Well it's reiterating what information you're given. The problem wants you to compute

$$\left(-\frac{\hbar}{2m}\nabla^2 + V(r) \right) (\psi_1(r)+\psi_2(r))$$

and

$$\left(-\frac{\hbar}{2m}\nabla^2 + V(r) \right) ( c \psi_1(r)).$$

5. Oct 2, 2010

### xago

$$\left(-\frac{\hbar}{2m}\nabla^2 + V(r) \right) \psi_1(r) = E\psi_1(r)$$
$$\left(-\frac{\hbar}{2m}\nabla^2 + V(r) \right) \psi_2(r) = E\psi_2(r)$$

therefore $$\left(-\frac{\hbar}{2m}\nabla^2 + V(r) \right) (\psi_1(r)+\psi_2(r)) = E(\psi_1(r)+\psi_2(r)) ?$$

It just doesn't feel like I'm proving anything.

Edit*Perhaps I just have to show that E[f(x)] is a linear operator? (where f(x) would be $$\psi$$)

Last edited: Oct 2, 2010
6. Oct 2, 2010

### fzero

It's not a really deep problem. You're just verifying that the wave equation is linear.

E is a scalar, I don't think you'd be expected to prove that multiplication by a scalar is a linear operation.

7. Oct 2, 2010

### vela

Staff Emeritus
You're supposed to show how what's after "therefore" follows from the first two lines.

8. Oct 3, 2010

### xago

$$\left[\left(-\frac{\hbar}{2m}\nabla^2 + V(r) \right) \psi_1(r) = E\psi_1(r)\right]+$$ $$\left[\left(-\frac{\hbar}{2m}\nabla^2 + V(r) \right) \psi_2(r) = E\psi_2(r)\right]$$
$$\left(-\frac{\hbar}{2m}\nabla^2 + V(r) \right) \left(\psi_1(r)+\psi_2(r)\right) = E\psi_1(r) + E\psi_2(r)$$
Since they both have the same E, it can be factored out:
$$=\left(-\frac{\hbar}{2m}\nabla^2 + V(r) \right) \left(\psi_1(r)+\psi_2(r)\right) = E\left(\psi_1(r) + \psi_2(r)\right)$$

??

Last edited: Oct 3, 2010
9. Oct 3, 2010

### vela

Staff Emeritus
It's clear you understand conceptually what's going on, but you want to write it down in a clear, organized way.
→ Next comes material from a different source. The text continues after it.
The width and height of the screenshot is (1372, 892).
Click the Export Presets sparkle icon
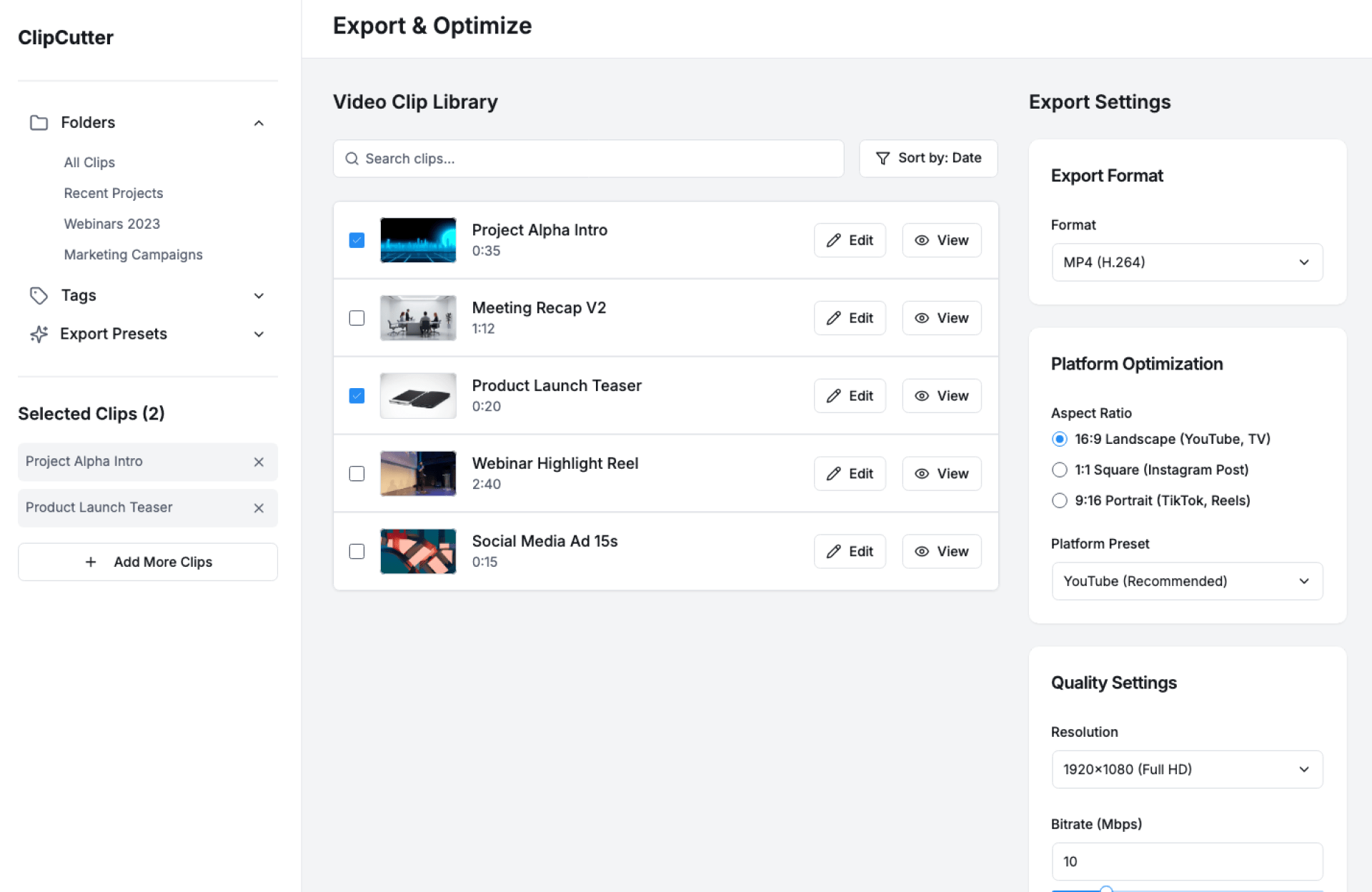pos(39,334)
A lot of students have trouble writing down a proof because it seems so obvious.

To show $\psi_1(\vec{r})+\psi_2(\vec{r})$ is a solution means to show that

$$\left[-\frac{\hbar}{2m}\nabla^2 + V(\vec{r}) \right] \left(\psi_1(\vec{r})+\psi_2(\vec{r})\right) = E(\psi_1(\vec{r})+\psi_2(\vec{r}))$$

For problems like this, it's good to start with one side of the equation, apply concepts one at a time, and show what you get after each step until you end up at the other side of the equation.
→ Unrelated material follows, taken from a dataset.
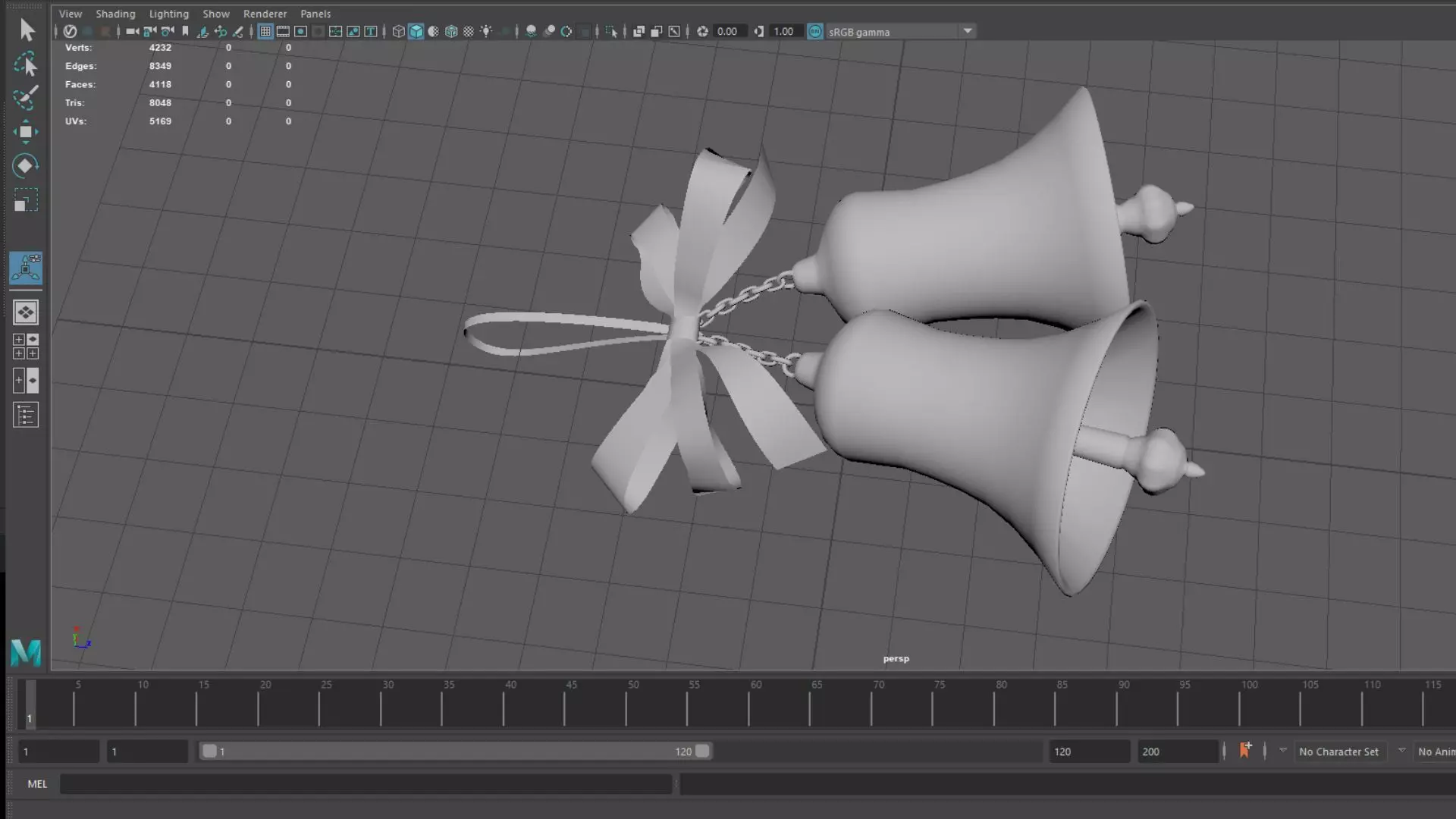The image size is (1456, 819).
Task: Select the Scale tool
Action: click(x=26, y=200)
\begin{align*} \left[-\frac{\hbar}{2m}\nabla^2 + V(r) \right] \left(\psi_1(r)+\psi_2(r)\right) &= \cdots \\ & = \cdots \\ && \vdots \\ &= E(\psi_1(\vec{r})+\psi_2(\vec{r})) \end{align*}

In the first step, you'd use the linearity of

$$\left[-\frac{\hbar}{2m}\nabla^2 + V(r) \right]$$

In the next step, you'd use the fact that $\psi_1$ and $\psi_2$ are solutions with energy E, and so on.

10. Oct 3, 2010

### xago

I understand now, thanks for your help!